Dr Pippa Moore, co-author on the study of Marine Heatwaves which has been published in Nature Climate Change.

Dr Pippa Moore, co-author on the study of Marine Heatwaves which has been published in Nature Climate Change.

04 March 2019

As the UK reflects on record February temperatures, scientists at Aberystwyth University are reporting a significant increase in heatwaves at sea - with potentially detrimental consequences for marine life.

Writing in the journal Nature Climate Change, Dr Pippa Moore from the Institute of Biological, Environmental and Rural Sciences and colleagues from seven different countries report a 54% increase in ‘Marine Heatwaves’ between 1987 and 2016 compared with the period 1925 to 1954.

Similar to heatwaves on land, marine heatwaves occur when unusually warm weather persists for prolonged periods of time at sea, but their impacts on marine species and ecosystems are poorly understood.
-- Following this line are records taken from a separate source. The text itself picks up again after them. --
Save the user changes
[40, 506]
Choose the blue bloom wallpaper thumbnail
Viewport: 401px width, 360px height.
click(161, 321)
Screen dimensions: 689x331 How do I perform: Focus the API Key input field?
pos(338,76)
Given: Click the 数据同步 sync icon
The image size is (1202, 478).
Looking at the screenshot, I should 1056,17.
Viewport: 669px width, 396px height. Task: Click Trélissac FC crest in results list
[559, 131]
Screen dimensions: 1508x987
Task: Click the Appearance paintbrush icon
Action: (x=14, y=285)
Led by Dr Dan Smale of the Marine Biological Association (UK), this is the first study to assess the biological impacts of several prominent global marine heatwaves.

While they vary in their intensity, size and duration, they all affect critical animal and plant species including corals, seagrasses and kelps.

Marine heatwaves also alter the structure and function of marine communities and have had major implications for human livelihoods through impacts on fisheries.

The study reports some regions to be particularly vulnerable to marine heatwave intensification.

These include the Pacific, Atlantic, and Indian Oceans due to the co-existence of high levels of biodiversity, a prevalence of species found at their warm water range limits, and/or being subject to additional non-climate human impacts.

Lead author Dr Dan Smale said: “Marine ecosystems currently face a number of threats, including overfishing, ocean acidification and plastic pollution, but periods of extreme temperatures can cause rapid and profound ecological changes, leading to loss of habitat, local extinctions, reduced fisheries catches and altered food webs.”

Dr Pippa Moore from Aberystwyth University and a co-author on the paper said: “Marine heatwaves have for a long time been hidden in comparison to heatwaves on land. The recent terrestrial heatwave in the UK, with the hottest ever recorded winter temperatures, has resulted in many plants and animals becoming active months ahead of normal. When the heatwave ends and normal February/March weather conditions return, it is likely that these early arrivals will be negatively impacted and many might die. The same happens in the sea with marine heatwaves causing widespread mortalities.”  

The authors conclude that climate change will continue to increase the frequency of marine heatwaves and the associated impacts on marine biology could have broad reaching effects on ecosystems and the services they provide.